··· READING TEXT ···
There’s a video circulating Twitter right now of parents meeting their baby girl for the first time and making quite cutting remarks on her appearance, specifically the darkness of her skin. The clip, of YouTubers The Prince Family, wasn’t even thirty seconds long but it left me with a whole range of negative emotions, mostly anger and frustration that in 2019 we’re still so obsessed with eurocentric appearances.
I admit that I don’t know much about the Prince Family, or Youtube families in general. But I do know that when the whole world is telling you, subliminally or not, that there is something wrong with your appearance, that the colour of your skin is something to be ashamed of, something you should change if you could, the last people who should be enforcing this mindset are the people who brought you into the world. The people meant to raise you up in love and confidence shouldn’t be the ones telling you, not even an hour after your birth, that they’re disappointed in the way you turned out.
Colourism is toxic.
I am a black woman in the UK existing in mostly white spaces. I know what it’s like to be judged by the colour of my skin before I’ve even had a chance to prove my merit. I know what it’s like to wonder, even agonize over whether a bad encounter or rejection was something to do with me, the other person or the fact that I’m black. And while prejudice stings in white spaces, it hurts all the more in the places where you’re supposed to feel space. I’ve heard them both and “you’re pretty for a dark girl” always cuts deeper than “you’re pretty for a black girl.”
Growing up black in the UK, you’re always told that it won’t be easy. Your parents teach you how to present yourself in the world so that you’ll be accepted. They make sacrifices to ensure you get the opportunities that they never had, that your white peers were given from birth. They tell your brother not to wear their hoods up when they go out so that they aren’t perceived as a threat, they tell your sisters not to be too loud lest they come across as a nuisance or a stereotype. You’re taught to perform to avoid rejection. But what happens when that rejection comes from your own community, your safe space?
“She’s gonna be dark.”
I think what shocked me most about the Prince Family video was the fact that their child, Nova, hadn’t even been in the world for a full hour before having colourist hate spoken over her. No one’s told her about prejudice, about racism, sexism or homophobia. She hasn’t yet discovered anything about herself that the world will tell her to hate or to change, and yet, some of the first words spoken over her were words of self-hate. Everyone in the room is disappointed that she isn’t as light as her mother and sighs and shrugs when asked if they’re okay with her brown eyes as if to say ‘well, what can you do?’. It takes a nurse, a stranger, to tell them that their little girl is beautiful.
I don’t understand it. How do you carry a pregnancy for months, go through a safe delivery and bring new life into the world only to turn around and act like the colour of her skin is something you’ll just have to tolerate? How do you have a child with a dark skin man and complain when your child resembles him?
··· EXTRACTED DATA ···
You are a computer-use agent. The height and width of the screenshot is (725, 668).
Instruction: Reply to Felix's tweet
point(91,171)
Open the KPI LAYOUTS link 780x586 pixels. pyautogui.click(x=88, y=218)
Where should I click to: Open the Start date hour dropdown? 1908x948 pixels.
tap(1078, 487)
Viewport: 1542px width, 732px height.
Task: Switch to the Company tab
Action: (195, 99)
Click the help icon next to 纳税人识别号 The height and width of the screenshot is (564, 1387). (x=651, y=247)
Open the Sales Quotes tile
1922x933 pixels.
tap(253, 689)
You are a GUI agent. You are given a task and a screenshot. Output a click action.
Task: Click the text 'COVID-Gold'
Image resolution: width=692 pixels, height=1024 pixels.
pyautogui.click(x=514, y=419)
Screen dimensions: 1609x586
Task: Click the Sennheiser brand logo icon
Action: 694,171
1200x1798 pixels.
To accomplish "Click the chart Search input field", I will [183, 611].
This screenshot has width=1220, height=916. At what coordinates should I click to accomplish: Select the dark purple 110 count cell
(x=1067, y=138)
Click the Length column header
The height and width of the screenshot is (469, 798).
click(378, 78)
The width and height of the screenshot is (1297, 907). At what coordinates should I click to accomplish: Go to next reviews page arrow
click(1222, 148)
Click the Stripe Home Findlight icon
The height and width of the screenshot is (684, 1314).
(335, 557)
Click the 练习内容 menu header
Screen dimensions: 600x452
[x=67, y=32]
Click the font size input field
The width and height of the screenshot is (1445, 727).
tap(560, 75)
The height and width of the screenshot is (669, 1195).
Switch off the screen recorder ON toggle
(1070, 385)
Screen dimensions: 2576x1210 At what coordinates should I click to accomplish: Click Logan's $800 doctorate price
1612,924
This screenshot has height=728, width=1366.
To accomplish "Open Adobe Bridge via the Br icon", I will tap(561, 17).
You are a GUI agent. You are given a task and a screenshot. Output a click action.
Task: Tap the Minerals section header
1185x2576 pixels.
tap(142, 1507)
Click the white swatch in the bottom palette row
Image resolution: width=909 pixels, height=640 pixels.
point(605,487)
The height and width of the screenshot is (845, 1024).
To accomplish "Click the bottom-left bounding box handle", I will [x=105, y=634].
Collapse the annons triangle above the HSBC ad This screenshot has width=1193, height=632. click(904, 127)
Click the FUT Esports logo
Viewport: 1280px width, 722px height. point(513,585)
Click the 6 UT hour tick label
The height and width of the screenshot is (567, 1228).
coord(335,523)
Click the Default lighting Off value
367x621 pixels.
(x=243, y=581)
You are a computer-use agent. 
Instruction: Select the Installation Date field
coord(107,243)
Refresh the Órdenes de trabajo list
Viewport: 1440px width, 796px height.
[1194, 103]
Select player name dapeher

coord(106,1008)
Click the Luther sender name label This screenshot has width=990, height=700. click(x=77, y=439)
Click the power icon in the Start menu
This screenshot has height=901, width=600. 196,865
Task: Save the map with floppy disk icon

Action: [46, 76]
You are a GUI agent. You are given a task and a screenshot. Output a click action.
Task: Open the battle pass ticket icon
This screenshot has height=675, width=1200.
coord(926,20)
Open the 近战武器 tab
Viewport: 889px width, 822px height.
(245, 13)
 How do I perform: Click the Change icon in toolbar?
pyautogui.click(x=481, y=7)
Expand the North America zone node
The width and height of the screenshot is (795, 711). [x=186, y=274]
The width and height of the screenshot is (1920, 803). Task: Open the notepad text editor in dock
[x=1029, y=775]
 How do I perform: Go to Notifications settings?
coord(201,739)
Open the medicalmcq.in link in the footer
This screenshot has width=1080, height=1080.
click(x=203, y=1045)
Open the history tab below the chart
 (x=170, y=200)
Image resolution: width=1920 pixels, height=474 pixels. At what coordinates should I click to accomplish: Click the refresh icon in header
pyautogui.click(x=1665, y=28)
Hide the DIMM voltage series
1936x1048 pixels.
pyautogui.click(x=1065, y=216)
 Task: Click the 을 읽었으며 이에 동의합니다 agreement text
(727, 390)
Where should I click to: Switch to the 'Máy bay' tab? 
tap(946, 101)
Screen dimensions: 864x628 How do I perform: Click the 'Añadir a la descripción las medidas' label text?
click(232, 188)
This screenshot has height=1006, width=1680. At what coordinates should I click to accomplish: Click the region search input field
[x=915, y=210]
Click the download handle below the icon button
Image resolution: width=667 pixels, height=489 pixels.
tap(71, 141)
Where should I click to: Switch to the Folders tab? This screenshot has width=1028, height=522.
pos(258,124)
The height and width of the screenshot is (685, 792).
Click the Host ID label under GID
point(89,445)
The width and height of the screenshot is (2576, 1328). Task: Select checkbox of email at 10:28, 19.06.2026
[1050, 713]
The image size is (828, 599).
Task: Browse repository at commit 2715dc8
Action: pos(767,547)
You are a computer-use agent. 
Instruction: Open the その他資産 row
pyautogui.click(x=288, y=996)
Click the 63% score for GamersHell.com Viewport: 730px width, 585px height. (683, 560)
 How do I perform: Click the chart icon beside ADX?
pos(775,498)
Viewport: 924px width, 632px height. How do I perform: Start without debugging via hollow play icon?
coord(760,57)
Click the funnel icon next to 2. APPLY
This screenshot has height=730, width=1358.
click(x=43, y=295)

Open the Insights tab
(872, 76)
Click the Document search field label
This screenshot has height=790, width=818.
···
APPLY WHAT YOU READ.
- 1) Retype the part of the essay on colourism from "I think what" up to and including "girl is beautiful.".
- 2) Using the essay on colourism, decide whether each statement agrees with it. Answer yes or no, and quote the words that decide it.
(a) The clip of the Prince Family runs for less than thirty seconds.
(b) The writer is a black woman living in the United States.
(c) A relative in the room tells the parents that their daughter is beautiful.
- 3) Write what follows next in the essay on colourism, picking up after its last sentence.

RESPONSES IN ORDER.
- 1)
I think what shocked me most about the Prince Family video was the fact that their child, Nova, hadn’t even been in the world for a full hour before having colourist hate spoken over her. No one’s told her about prejudice, about racism, sexism or homophobia. She hasn’t yet discovered anything about herself that the world will tell her to hate or to change, and yet, some of the first words spoken over her were words of self-hate. Everyone in the room is disappointed that she isn’t as light as her mother and sighs and shrugs when asked if they’re okay with her brown eyes as if to say ‘well, what can you do?’. It takes a nurse, a stranger, to tell them that their little girl is beautiful.

- 2)
(a) Yes: "wasn’t even thirty seconds long"
(b) No: "I am a black woman in the UK existing in mostly white spaces."
(c) No: "It takes a nurse, a stranger, to tell them that their little girl is beautiful."

- 3)
The matriarch of the Prince family, Biannca, has since said that the reason she was so troubled by her daughter’s brown eyes is that brown-eyed people don’t receive compliments. In another video, she tells of how, as a child, her dark-eyed sisters were never complimented but her green eyes received praise. I find it sad that as she uses this as an excuse for her feelings, she doesn’t recognise the blatant colourism she is perpetuating. She defends her colourist mindset all the while failing to recognise that she too is a victim of colourism herself.
Colourism isn’t just harmful to dark skin individuals, but to all involved. It warps mindsets and perpetuates the idea that value and eurocentric appearance are mutually inclusive. It pits black people against each other and raises up people, like Biannca Prince, who find their self worth in how close to white they appear.
Colourism doesn’t speak pride or confidence in your blackness. Colourism says that the more black you appear, the less you have to be proud of. Colourism says that if you’re born dark you need to drop whatever else makes you ‘too black’. It tells you to stop being ratchet, ghetto, loud. It tells you to buy bleach, moderate your accent, contour your nose. It tells you to marry white or light so that your children don’t have to suffer being as dark as you. It tells you that no matter what, you don’t matter as much as the light skin folk beside you.
I am tired. We are tired.
I have no doubt that little Nova’s family love her. How could they not? But when the world – employers, the media, the entertainment industry – is telling us that dark skin is something to be ashamed of, that black voices should only be heard when they belong to someone with light skin, I refuse to accept it in black spaces. I will seek out voices that affirm rather than tear down. I will work on my own bias and challenge it in others wherever I see it.
I wish the Prince family all the best. I hope that their children grow up proud of their skin, their eyes, their culture and their identity. I hope that one day soon, the black community recognises colourism for what it is; hurtful and unnecessary and that we raise up children who never have to doubt how loved they are.